The United Nations put forward the idea of global response to plastic pollution at the third environmental conference in 2017. It established an open-ended ad hoc expert group on marine litter and microplastics to consider the form of a global agreement.
Momentum has been building up ahead of this month's negotiations, with 154 countries supporting negotiations on a new global agreement. At the end of last year, Peter Thomson, the UN special envoy on oceans, said at the cop26 climate summit that a treaty in Nairobi was crucial to maintaining marine health. More than 70 consumer brands, including Coca Cola, Pepsi Cola, Unilever and IKEA, issued a joint statement in January and formulated plans to reduce the production and use of plastics. It is worth noting that the United States, the world's largest producer of plastic waste, announced at the end of last year that it would participate in the negotiations.
In order to begin negotiations on a global treaty, a resolution defining its scope and mandate must first be adopted at this month's environment conference. At present, three such resolutions have been proposed and will be discussed at this meeting.
One of the resolutions, proposed by Rwanda and Peru and co sponsored by about 50 countries including Norway, Chile, Pakistan and the European Union, is considered the most ambitious. It proposes an "open mandate" for the negotiating committee, which means that negotiators can work on a wide range of issues related to plastic pollution as the discussion progresses. It proposes to adopt a "full life cycle" approach to plastics to solve the problems of plastic production and waste management. Its wording aims to solve the problem of plastic pollution in any environment, not just the ocean.
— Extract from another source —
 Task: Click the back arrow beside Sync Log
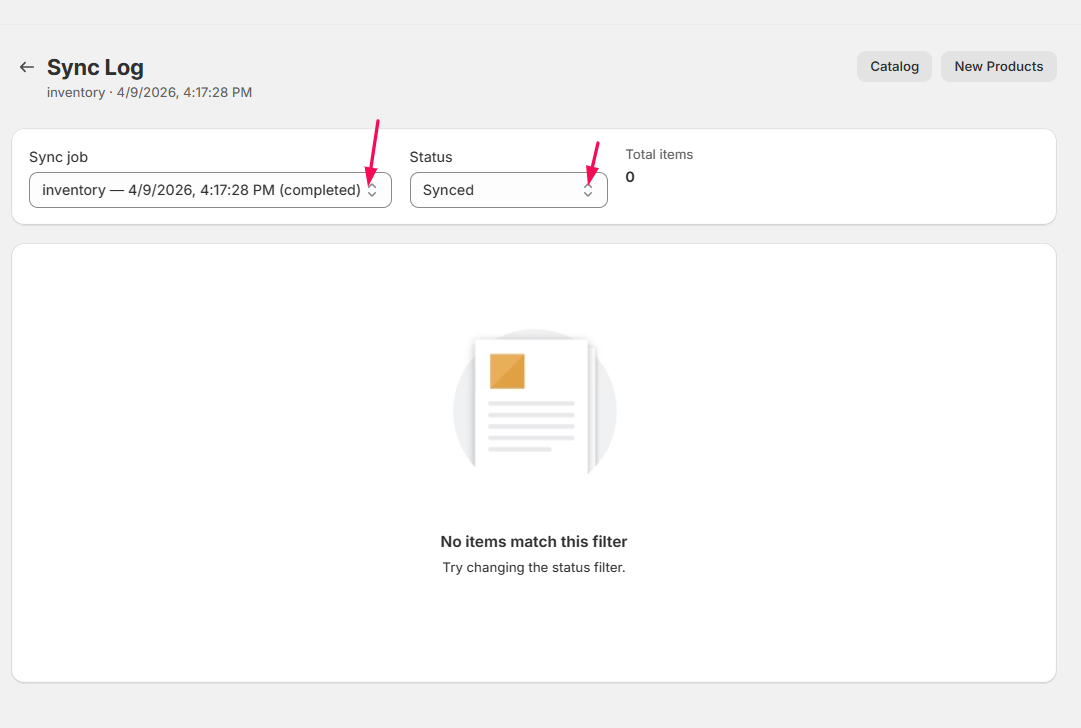pyautogui.click(x=27, y=67)
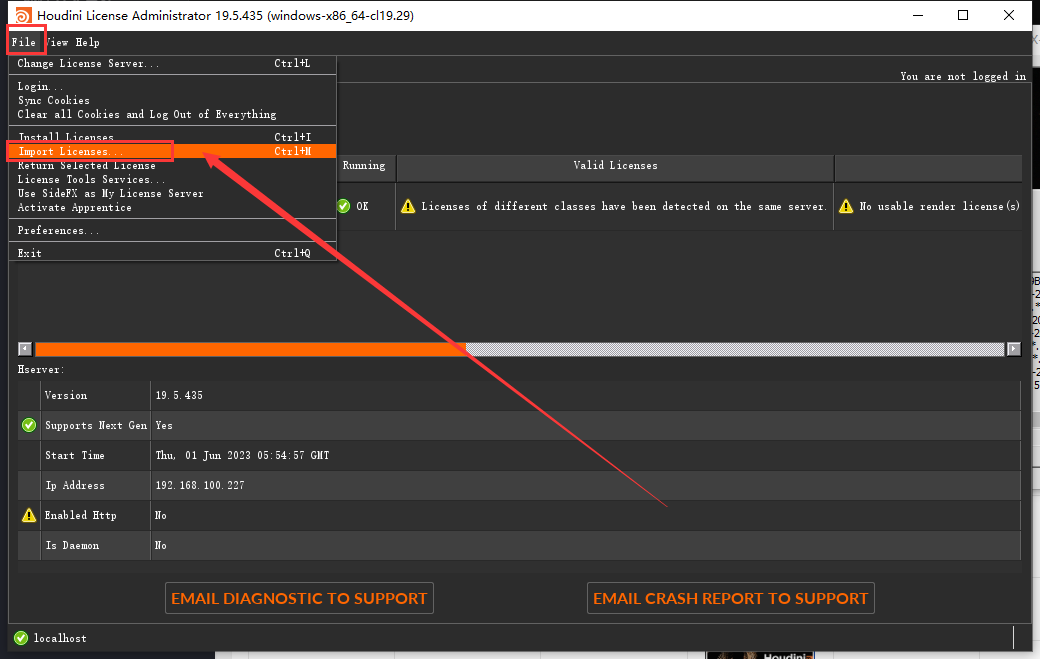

The second resolution was proposed by Japan and supported by Antigua and Barbuda, Cambodia, Palau and Sri Lanka. The resolution specifically targets "marine plastic pollution", focuses on the management of plastic waste (rather than production), and puts forward a closed mandate, which means that negotiators can only address this aspect of plastic pollution when trying to reach an agreement.
The third resolution is an alternative resolution on disposable plastics issued by India on January 31. Unlike other proposals, India's document focuses on a voluntary framework rather than a mandate to create a legally binding global agreement.